## What you are asked to do
Repeat nothing but the line that contains "The height and" and the lines after it, through the end of the listing, exactly as they stand; omit pictures.

'''

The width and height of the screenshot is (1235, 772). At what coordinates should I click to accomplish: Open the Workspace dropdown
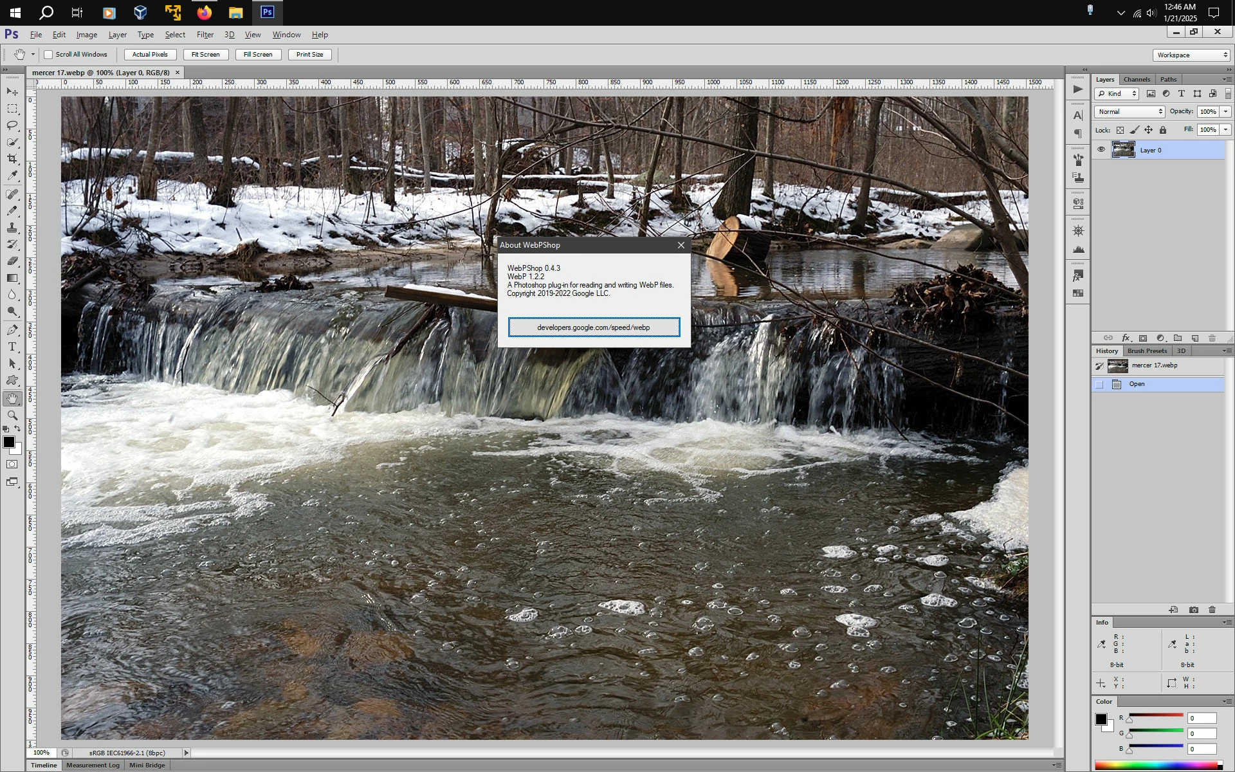pos(1192,55)
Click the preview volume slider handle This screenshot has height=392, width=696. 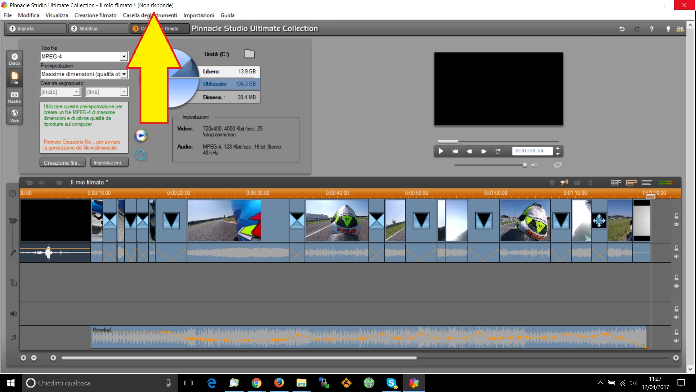[x=525, y=165]
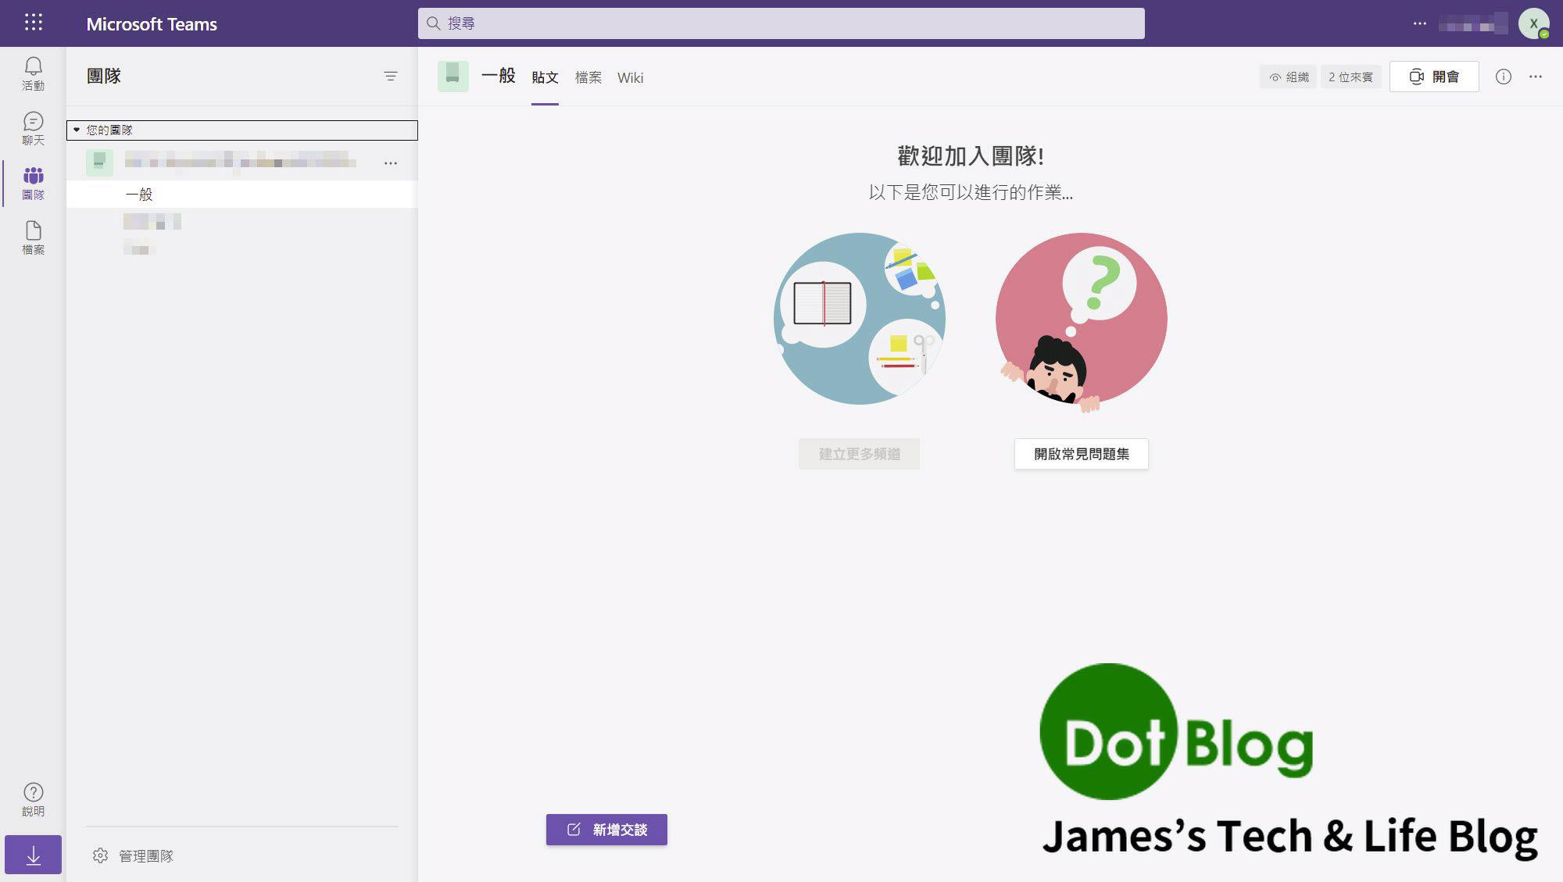Viewport: 1563px width, 882px height.
Task: Open the settings ellipsis in title bar
Action: (x=1419, y=23)
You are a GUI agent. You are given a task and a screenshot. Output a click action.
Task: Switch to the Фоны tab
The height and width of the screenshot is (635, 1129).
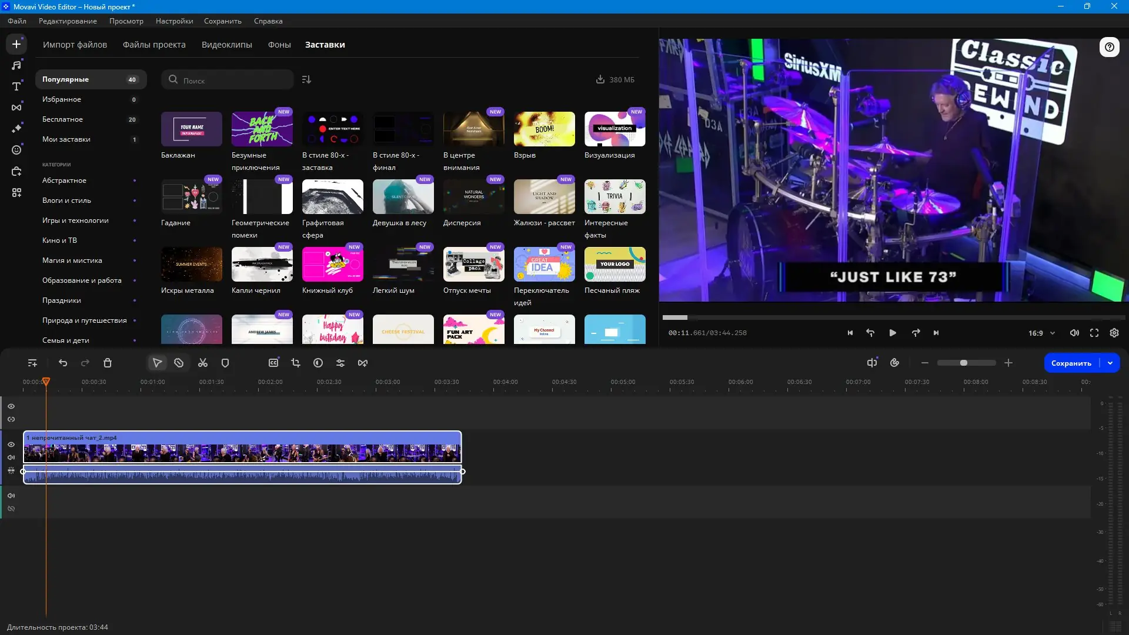[279, 45]
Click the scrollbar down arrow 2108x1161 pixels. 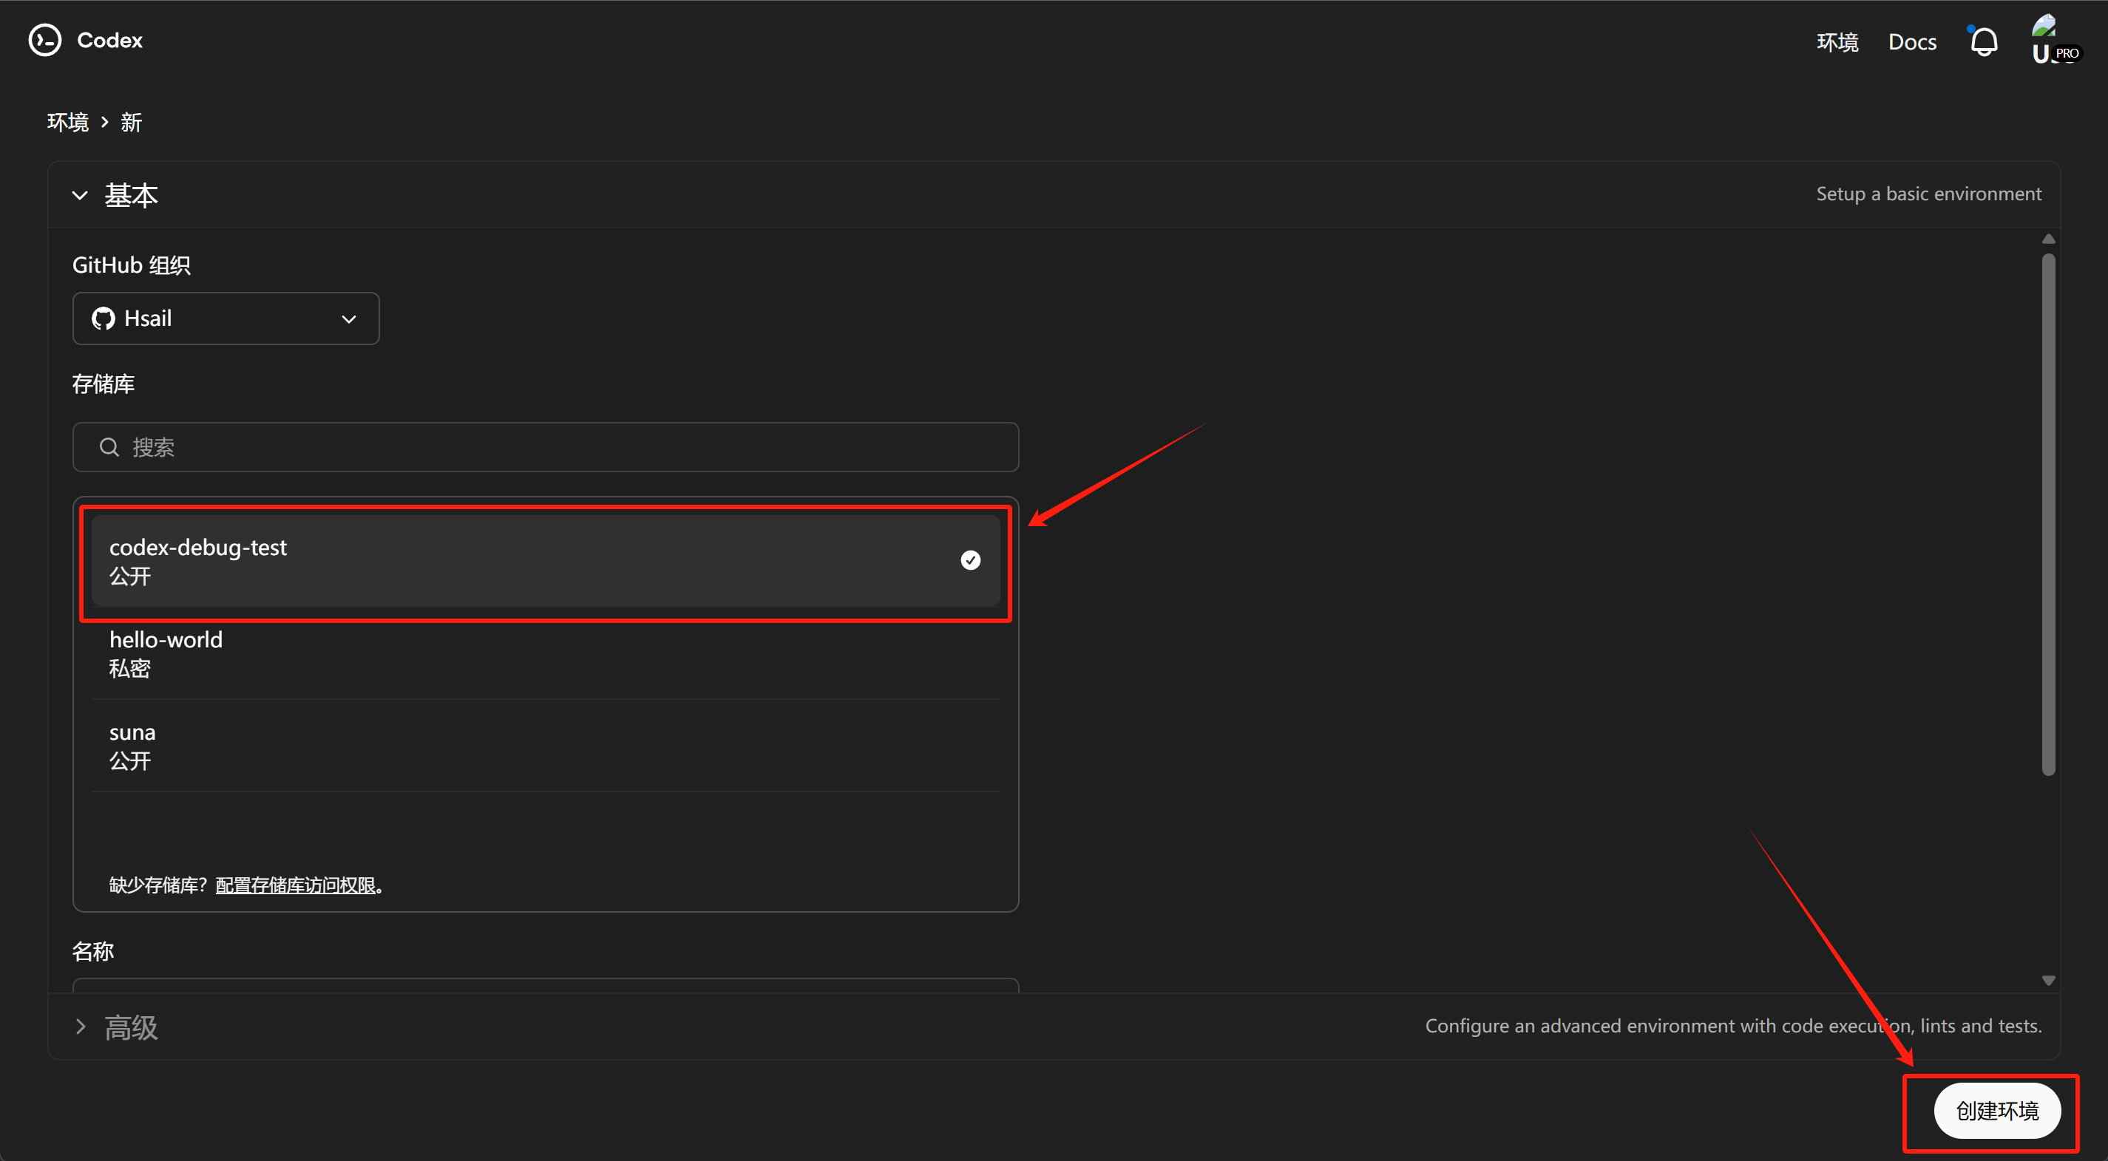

'''

## Exercise solution
The height and width of the screenshot is (635, 1129).
[279, 45]
Click the scrollbar down arrow 2108x1161 pixels. 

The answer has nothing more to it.